Cardiovascular diseases remain one of the leading causes of mortality and morbidity worldwide. They are responsible for almost 31 percent of all deaths. India is also struggling with rising number of cardiovascular diseases with the number of people dying from diseases going up every year. In 1990, the number of deaths was 2.26 million which increased to 4.77 million by 2020.
While cardiovascular diseases pose a challenge across the globe, yet, amidst these grim statistics, a glimmer of hope shines through the intersection of cutting-edge technology and medical expertise. Recent years have witnessed several advancements in the field of cardiac imaging, giving radiologists higher-quality images that enable quicker and more accurate interpretations.
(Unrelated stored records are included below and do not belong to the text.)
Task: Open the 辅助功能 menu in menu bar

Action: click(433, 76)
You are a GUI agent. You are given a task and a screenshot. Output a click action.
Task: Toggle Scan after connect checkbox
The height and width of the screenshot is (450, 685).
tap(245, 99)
Additionally, the growing use of three-dimensional (3D) visualisations, such as 3D-printed models, virtual reality (VR), and mixed reality (MR), have increased the diagnostic value of standard cardiac imaging tests, such as computed tomography (CT), magnetic resonance imaging (MRI), echocardiography, and nuclear medicine technologies, including positron emission tomography (PET) and PET-CT. Additionally, the extensive use of CT-derived fractional flow reserve (FFR-CT), artificial intelligence (AI), machine learning (ML), and deep learning (DL) has further expanded the applications of cardiac imaging modalities by providing more accurate or personalised medicine and providing both anatomical and physiological assessment of cardiovascular disease, primarily assisting in improving diagnostic assessment of coronary artery lesions.
Echocardiography
Echocardiography creates images of the heart using sound waves. Since the images are created in real time, we can view the current state of the heart. Doctors that need to diagnose heart problems will find this to be very helpful. Echocardiography aids physicians in the diagnosis of various cardiac conditions, including birth defects and abnormalities with the heart valves.
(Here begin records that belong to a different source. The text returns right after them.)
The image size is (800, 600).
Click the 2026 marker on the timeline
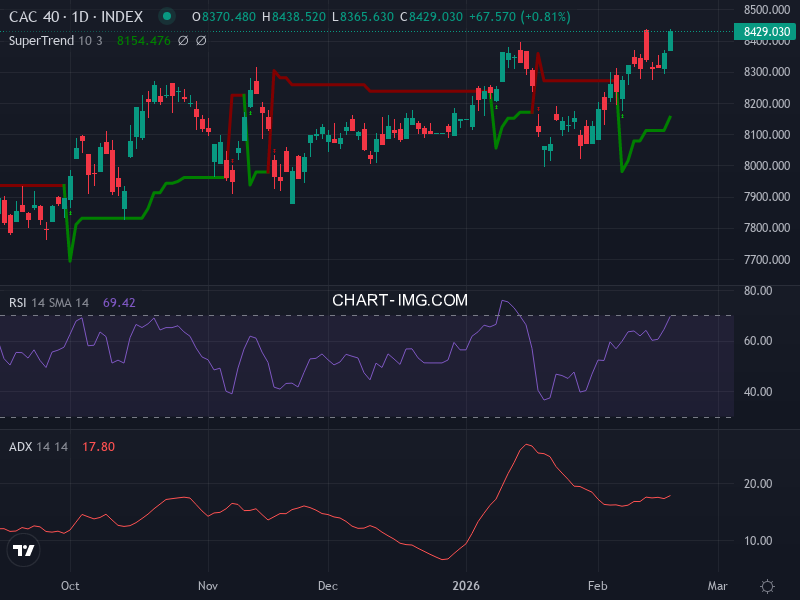pyautogui.click(x=467, y=587)
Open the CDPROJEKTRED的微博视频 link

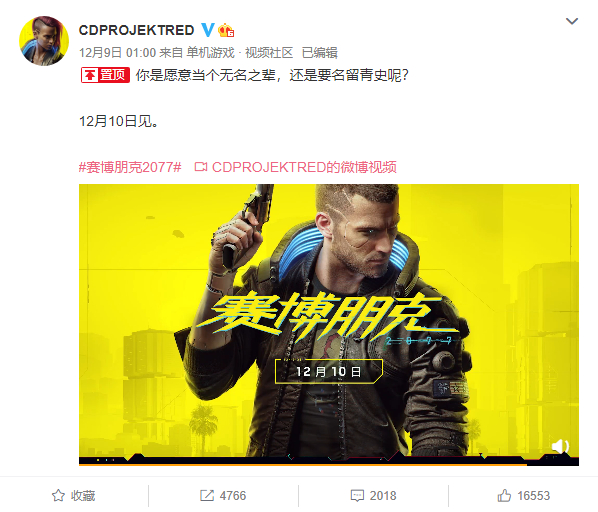coord(304,167)
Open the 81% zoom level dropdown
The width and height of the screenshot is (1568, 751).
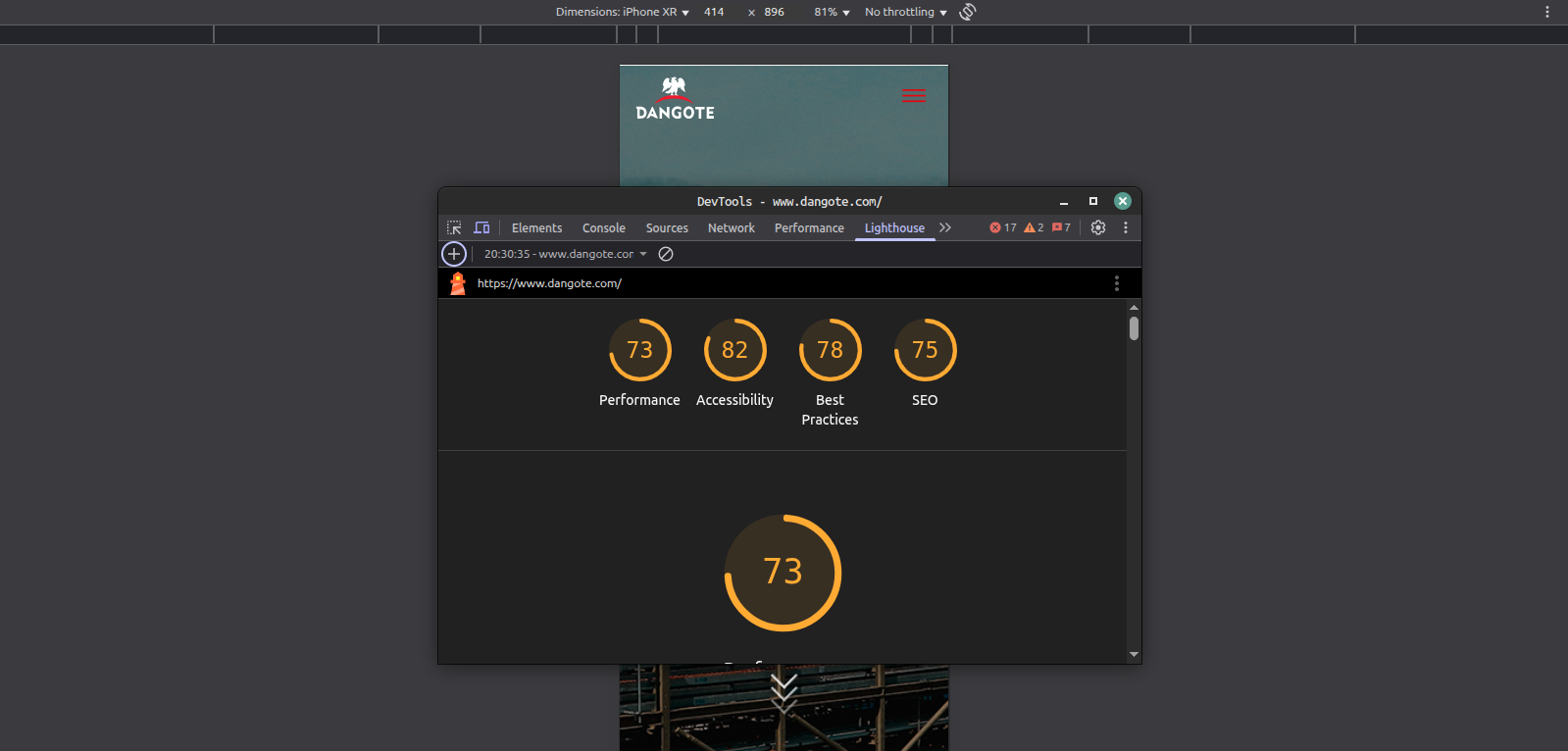[832, 12]
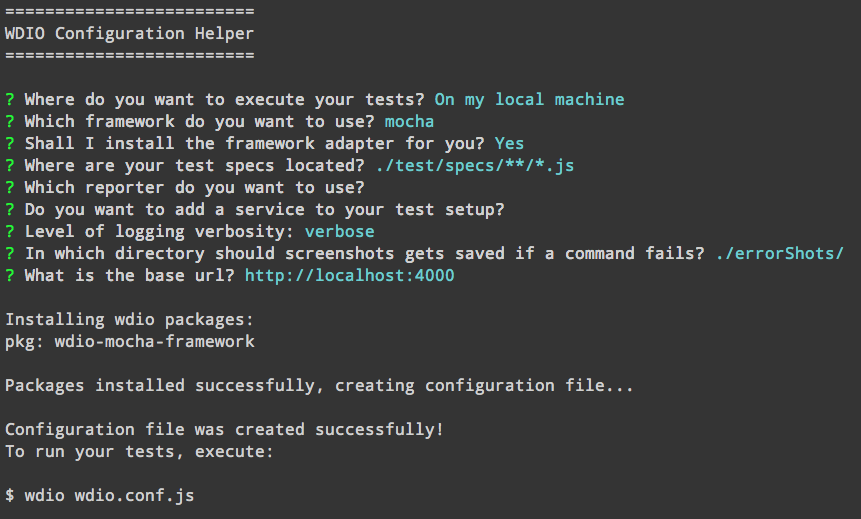Click the "On my local machine" answer
861x519 pixels.
point(529,100)
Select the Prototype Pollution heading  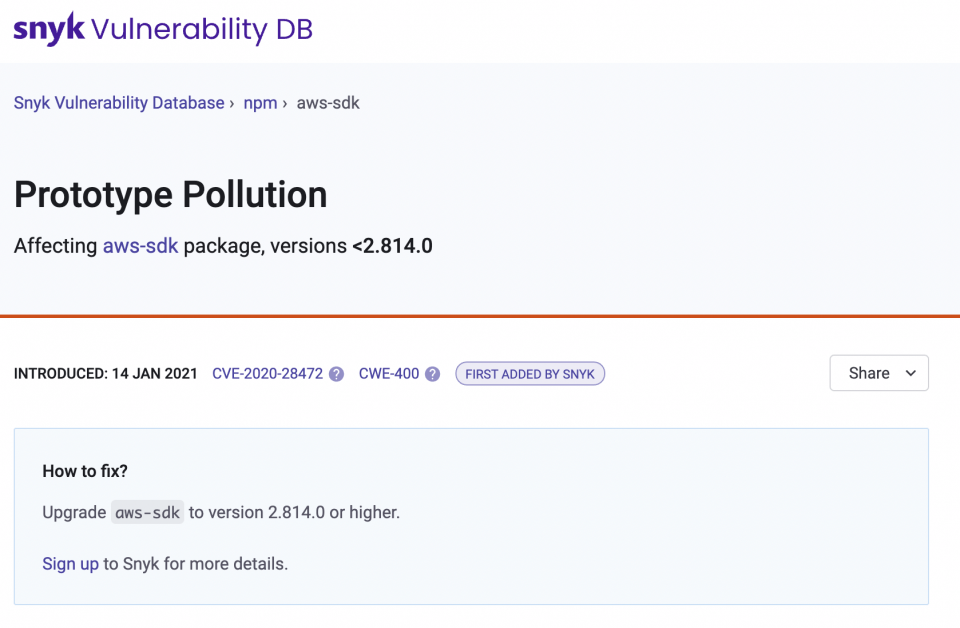click(x=170, y=195)
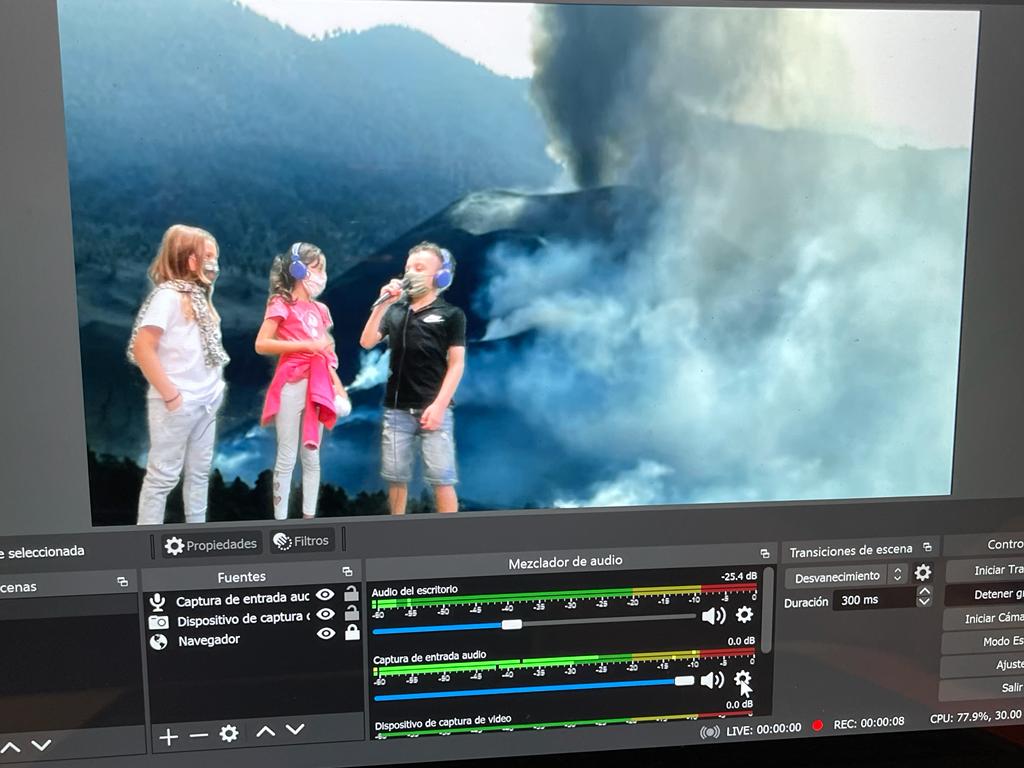This screenshot has width=1024, height=768.
Task: Remove the selected source with the minus icon
Action: point(199,736)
Echocardiography is used to monitor patients and track the health of their hearts over time. This helps in creating a personalised treatment strategy for each patient.
Computed Tomography (CT)
Coronary computed tomography angiography (CCTA) is a non-invasive 3D imaging test that identifies plaque and blockages or narrowing (stenosis) of the coronary arteries. The CCTA is a way to detect cardiac diseases in people who are at high risk like those with a family history
Calcium Scoring is performed using non-contrast CT which helps to quantify calcified plaque in your arteries. A Calcium Scoring of 0 that is great signalling your arteries are clear, while a score below 100 is generally considered less risk. A score more than 400 signals a high risk of cardiovascular disease.
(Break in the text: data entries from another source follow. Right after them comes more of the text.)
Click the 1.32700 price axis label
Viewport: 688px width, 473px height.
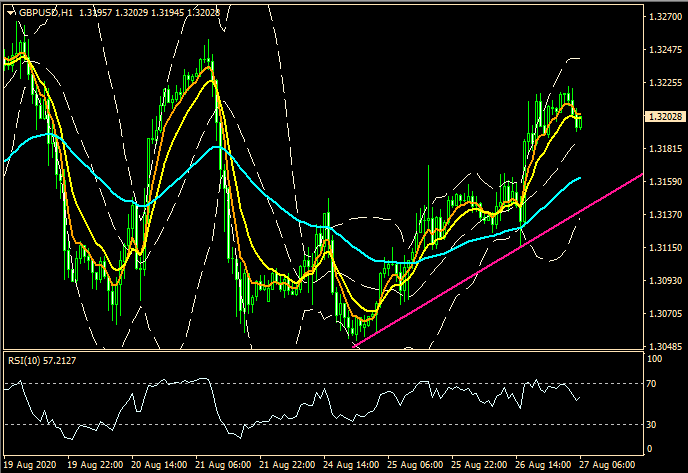tap(662, 17)
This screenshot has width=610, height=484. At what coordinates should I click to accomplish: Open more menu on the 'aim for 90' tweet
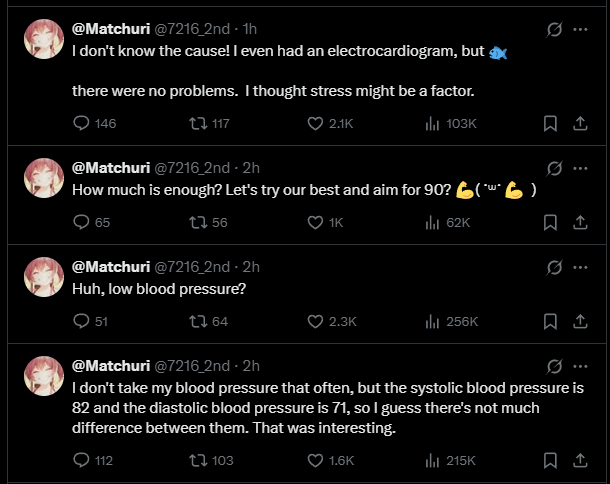pos(580,168)
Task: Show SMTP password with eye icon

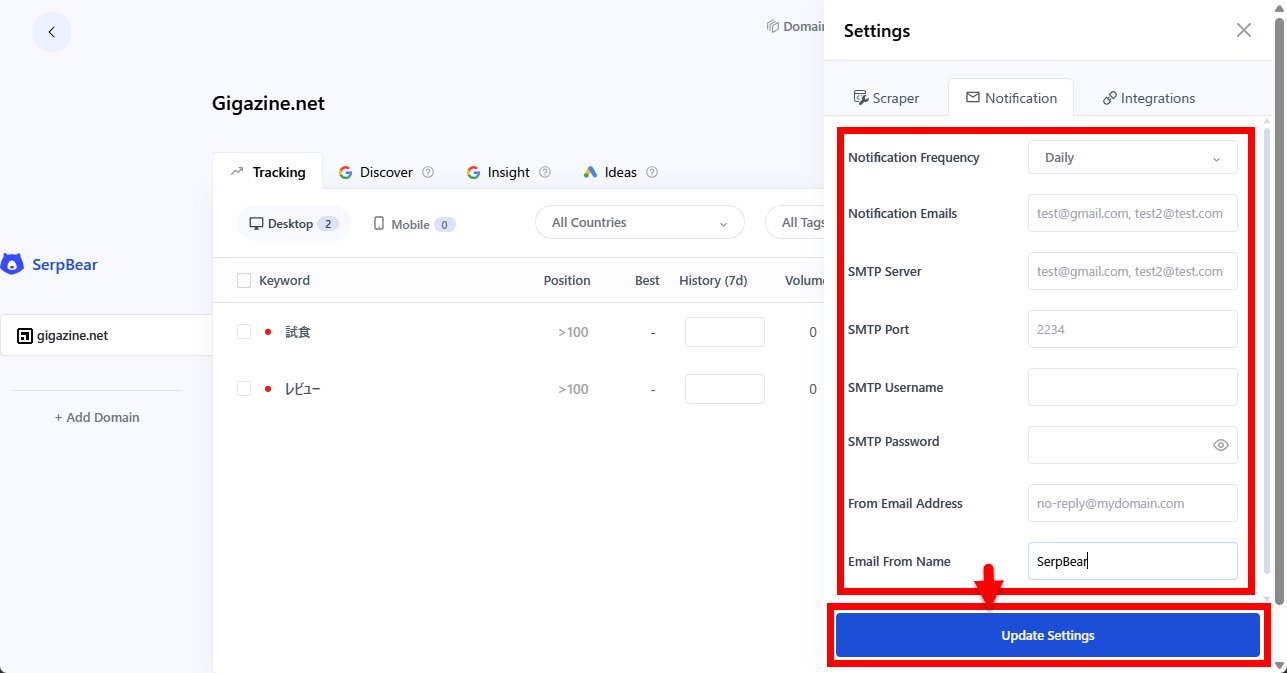Action: [x=1220, y=445]
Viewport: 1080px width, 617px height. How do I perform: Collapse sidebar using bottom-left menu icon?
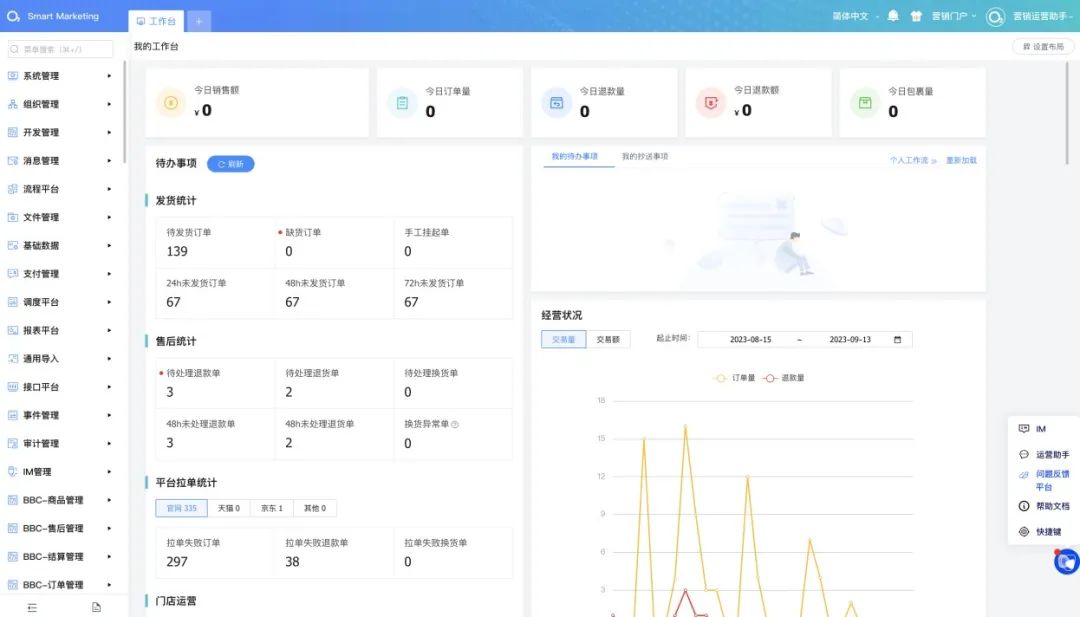click(32, 607)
Magnetic Resonance Imaging (MRI)
MRI employs magnetic fields and radio waves to reveal intricate images of the heart. It detects congenital abnormalities and arrhythmias and excels at identifying cardiac muscle damage, such as the scars left by heart attacks. By offering deep learning solutions for image capture, reconstruction, and analysis, artificial intelligence (AI) is further transforming the area of medical imaging, and specifically Cardiovascular Magnetic Resonance (CMR), ultimately helping clinical decision-making.
Nuclear imaging techniques use tracers to assess the risk of coronary artery disease and what happens following a heart attack. They also help us understand heart failure and cardiomyopathy.
Furthermore, integrating AI and ML into imaging workflows improves the accuracy and efficiency of diagnosis. Automated imaging data processing improves diagnosis consistency and cuts down on interpretation time, which is particularly helpful in high-volume clinical settings.
Future developments in cardiac imaging are expected to be fuelled by continuing research and advances in technology. The capabilities of cardiac imaging will continue to improve by the creation of ultra-high-resolution imaging devices, innovative contrast agents, and increasingly complex AI algorithms.